Infedeltà patrimoniale

Nei giorni scorsi si è recitato l’ultimo atto di questa vicenda. La Cassazione ha confermato la condanna per “infedeltà patrimoniale” a Carmelo Famà. La notizia, naturalmente, è stata accolta con “molta soddisfazione”  dal sindaco di Corsico, Filippo Errante, e dal presidente di Farmacie comunali, Carlo Vaghi.

Fatta giustizia

 “Chi ha rubato deve pagare. Abbiamo deciso fin dall’inizio dei diversi procedimenti di non accettare alcuna proposta di transazione e la giustizia ci ha dato ragione” ha sottolineato Errante in un comunicato stampa. “Finalmente  – ha osservato Vaghi nello stesso comunicato – è stato stabilito un altro pezzo di giustizia. Andiamo avanti anche con gli altri procedimenti in corso, perché siamo fermamente convinti che non transare su fatti criminosi è una linea che paga. Per questo intendiamo proseguire anche con i contenziosi che ci vedono contrapposti alla società Unico, già condannata in primo e secondo grado a risarcire quasi 250mila euro”. 

Nessun compromesso

Soddisfatto per il risultato raggiunto anche il sindaco Filippo Errante: “Sulla vicenda farmacie, così come in altri contenziosi aperti, ho deciso, insieme alla mia Giunta, di non cedere ad alcun compromesso. Abbiamo ragione, ne siamo convinti e vogliano andare fino in fondo”. 

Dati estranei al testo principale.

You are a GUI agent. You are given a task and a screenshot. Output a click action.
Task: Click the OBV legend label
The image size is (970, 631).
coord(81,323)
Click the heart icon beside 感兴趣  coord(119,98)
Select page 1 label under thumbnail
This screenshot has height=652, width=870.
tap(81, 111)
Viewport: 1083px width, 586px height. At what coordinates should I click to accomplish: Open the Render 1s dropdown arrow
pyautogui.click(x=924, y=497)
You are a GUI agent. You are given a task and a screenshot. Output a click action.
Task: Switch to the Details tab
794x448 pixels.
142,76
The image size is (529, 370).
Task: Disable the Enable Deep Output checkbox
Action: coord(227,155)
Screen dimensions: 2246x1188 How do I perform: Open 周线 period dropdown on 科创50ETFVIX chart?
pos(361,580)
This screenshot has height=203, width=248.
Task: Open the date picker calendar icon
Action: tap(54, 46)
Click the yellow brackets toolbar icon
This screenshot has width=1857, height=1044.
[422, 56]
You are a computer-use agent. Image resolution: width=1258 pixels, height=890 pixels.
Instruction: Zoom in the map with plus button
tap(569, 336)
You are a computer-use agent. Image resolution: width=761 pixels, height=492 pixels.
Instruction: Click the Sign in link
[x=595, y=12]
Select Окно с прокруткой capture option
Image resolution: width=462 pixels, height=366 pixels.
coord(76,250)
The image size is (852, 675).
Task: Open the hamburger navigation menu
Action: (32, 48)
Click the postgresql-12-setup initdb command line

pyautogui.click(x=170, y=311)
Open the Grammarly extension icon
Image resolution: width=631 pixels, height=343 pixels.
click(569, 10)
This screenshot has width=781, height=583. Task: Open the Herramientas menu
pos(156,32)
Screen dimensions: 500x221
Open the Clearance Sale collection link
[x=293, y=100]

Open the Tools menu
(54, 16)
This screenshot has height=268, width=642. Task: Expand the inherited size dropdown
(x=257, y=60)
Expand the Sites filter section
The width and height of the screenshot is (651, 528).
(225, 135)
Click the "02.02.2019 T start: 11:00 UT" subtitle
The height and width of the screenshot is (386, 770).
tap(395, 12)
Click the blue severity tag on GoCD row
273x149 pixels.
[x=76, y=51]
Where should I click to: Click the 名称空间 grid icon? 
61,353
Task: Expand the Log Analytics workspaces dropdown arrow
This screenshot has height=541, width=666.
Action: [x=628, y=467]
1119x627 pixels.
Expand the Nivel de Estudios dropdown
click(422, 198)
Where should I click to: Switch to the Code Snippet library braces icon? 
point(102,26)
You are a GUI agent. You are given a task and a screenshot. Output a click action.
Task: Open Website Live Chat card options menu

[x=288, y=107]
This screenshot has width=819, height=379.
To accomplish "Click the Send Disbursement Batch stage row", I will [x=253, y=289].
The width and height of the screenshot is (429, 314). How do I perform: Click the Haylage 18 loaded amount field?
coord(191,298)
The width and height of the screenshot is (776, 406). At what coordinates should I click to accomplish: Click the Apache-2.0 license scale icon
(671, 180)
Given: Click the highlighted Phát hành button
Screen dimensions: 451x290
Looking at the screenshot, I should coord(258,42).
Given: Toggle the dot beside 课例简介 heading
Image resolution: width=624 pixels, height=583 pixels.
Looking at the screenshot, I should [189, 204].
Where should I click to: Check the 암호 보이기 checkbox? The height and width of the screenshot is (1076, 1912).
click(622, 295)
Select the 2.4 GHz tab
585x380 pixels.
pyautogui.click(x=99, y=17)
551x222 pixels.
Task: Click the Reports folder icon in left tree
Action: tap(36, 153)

Pignoramento di casa e azioni

Con la sentenza, la Cassazione ha rinviato al tribunale d’Appello l’esame dell’accusa di peculato e quella di danno d’immagine, confermando lo stralcio per quella di falso. Intanto, Farmacie spa può procedere al recupero dei 116mila euro, con il pignoramento della casa di proprietà di Carmelo Famà, della sua polizza sulla vita (anche se in questo caso è pendente una causa al Tribunale di Pavia) e delle azioni della stessa società corsichese detenute dall’ex direttore.  Queste ultime  saranno messe all’asta. E il Comune, secondo quanto anticipato da Errante, eserciterà  il proprio diritto di prelazione.